### Fragmento para leer
El autor de 'Presencias reales' creía en la excelencia y en la pedagogía. Era un “especialista en generalidades” al que preocupaba la brecha entre divulgación y especialización, ciencias y letras

Javier Rodríguez Marcos

George Steiner se sintió como si le diesen el premio Nobel cuando, leyendo la correspondencia de Gershom Scholem —maestro de la cábala— reparó en que hablaba de él en una carta a un tercero: “Steiner no es demasiado estúpido”, decía. Que una frase así colmara de “sentido” la vida de un gigante del humanismo moderno da una idea del valor que concedía al magisterio.

Steiner, en efecto, no tenía nada de tonto. Pese a ser un fin de raza de la erudición políglota convertida en agudeza analítica, conocía los límites de su inteligencia y el exacto valor de su trabajo. Por un lado, jamás se atrevió a compararse con los escritores a los que estudiaba; siempre se tuvo por un intermediario. Por otro, nunca dejó de creer en la capacidad de la mente humana para interpretar una obra compleja. Lo primero le hizo enfrentarse a aquellos posmodernos que consideran que la crítica tiene la misma categoría que la poesía o la novela y se lanzan a filosofar hasta convertir los textos ajenos en meros pretextos. En un pasaje de Presencias reales, una de sus obras mayores, les atribuyó el mal de los escolásticos: el vértigo de las grandes profundidades. Lo explicaba así: “Quienes se sumergen a grandes profundidades cuentan que, llegados a cierto punto, el cerebro humano se ve poseído por la ilusión de que es de nuevo posible la respiración natural. Cuando esto ocurre, el buzo se quita la escafandra y se ahoga”. El buzo era Derrida.

### Sección de datos
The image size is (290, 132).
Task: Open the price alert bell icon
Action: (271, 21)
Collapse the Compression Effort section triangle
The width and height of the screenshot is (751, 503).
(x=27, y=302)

### Enunciado
En el fragmento sobre George Steiner, ¿qué escribió Gershom Scholem sobre él en una carta a un tercero? Las filas no hacen falta para nada.

### Respuesta
"Steiner no es demasiado estúpido".